Notice: Transcripts are machine and human generated and lightly edited for accuracy. They may contain errors.

Geoff Bennett: Tomorrow, the Bruce Springsteen Center for American Music opens to the public on the campus of New Jersey’s Monmouth University. The new facility houses Springsteen’s archives, while also telling the broader story of American music through artifacts and exhibits.

Ahead of the opening, I sat down with the Boss himself as part of our arts and culture series, Canvas.

What’s it feel like to see your whole life, like, reflected in museum form? It’s like…

Bruce Springsteen, Musician: Like you’re dead.

(Laughter)

Geoff Bennett: Far from it.

Just days after wrapping a 20-day stadium tour with the E Street Band, Bruce Springsteen and I sat down surrounded by the artifacts of a more-than-six-decade career, much of it devoted to telling the stories of working people.

We’re inside the new Bruce Springsteen Center for American Music, dedicated not just to one man’s career, but to the traditions that shaped it.

This building houses your archives, but it’s also dedicated to the broader story of American music. Why was that important to you?

Bruce Springsteen: I always looked at myself as a small link in a very big chain. I was a guy who kind of came along. You pick the flag up for a while. You run with it for a little while, and you hand it to the next guy. So we wanted to make the place very inclusive.

Geoff Bennett: The top floor houses Springsteen’s archives, which grew out of a fan-curated collection of memorabilia that eventually outgrew its home at the Asbury Park Public Library. The bottom floor includes a gallery of artifacts from across the history of American music.

Bob Santelli, Executive Director, Bruce Springsteen Center for American Music: This is where we tell the story of American music in a condensed form.

Geoff Bennett: Bob Santelli is the center’s executive director and an American music historian.

Bob Santelli: This is one of my favorite cases here, because of the power of the artifacts. That’s Louis Armstrong’s trumpet. That’s Dizzy Gillespie’s trumpet, John Coltrane’s saxophone, and Ella Fitzgerald’s concert dress.

We had to figure out how to encompass the story of American music in a rather small space, and yet make sure it was relevant, it was accurate, and reflective of what Bruce’s music is all about.

Geoff Bennett: Where does Bruce Springsteen’s contribution fit in that overall narrative?

Bob Santelli: His contributions are increasingly significant. His place is right up there with all the greats, including Bob Dylan. And so what we’re trying to do here is, it’s not a tribute to him. Most importantly, what we do is we try to uncover the creative process.

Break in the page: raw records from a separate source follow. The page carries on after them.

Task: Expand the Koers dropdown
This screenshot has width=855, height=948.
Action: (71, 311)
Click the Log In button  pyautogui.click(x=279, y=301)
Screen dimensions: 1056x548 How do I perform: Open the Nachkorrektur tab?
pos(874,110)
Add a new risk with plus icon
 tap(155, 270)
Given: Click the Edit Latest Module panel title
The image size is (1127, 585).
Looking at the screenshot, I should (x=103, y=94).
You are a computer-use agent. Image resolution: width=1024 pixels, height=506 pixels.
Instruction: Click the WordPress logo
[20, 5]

Geoff Bennett: In addition to memorabilia, the center offers an intimate look at Springsteen’s creative process through interactive exhibits, handwritten lyrics, and other rare materials from across his career.

Bob Santelli: He writes on $1.50 spiral bound notebooks that you can get in any drugstore.

Geoff Bennett: Handwritten lyrics to “Born in the USA,” that’s incredible.

Bob Santelli: Yes, and of course, fans see that as kind of Holy Grail stuff, you know?

Geoff Bennett: And there’s only one word that’s crossed out. It’s almost as if this was like downloaded and he just wrote it all out at once.

Bob Santelli: Exactly. Right.

Geoff Bennett: Where do you see yourself fitting in that longer narrative, that longer arc of American music?

Bruce Springsteen: You know, I’m just a guy that came along at this particular moment and was interested in writing about the times that I lived through, grew up in, my family’s life, how that connected to America in the second half of the 20th century.

And I wanted to be an artist to encompass their times, the times that they live in, and wrote about those things.

Geoff Bennett: For Springsteen, writing about his times has often meant examining the tension between America’s ideals and its reality.

From songs like “Youngstown,” a lament for the hollowing out of industrial America, to “American Skin (41 Shots),” his meditation on the 1999 police killing of Amadou Diallo, an unarmed immigrant in New York City.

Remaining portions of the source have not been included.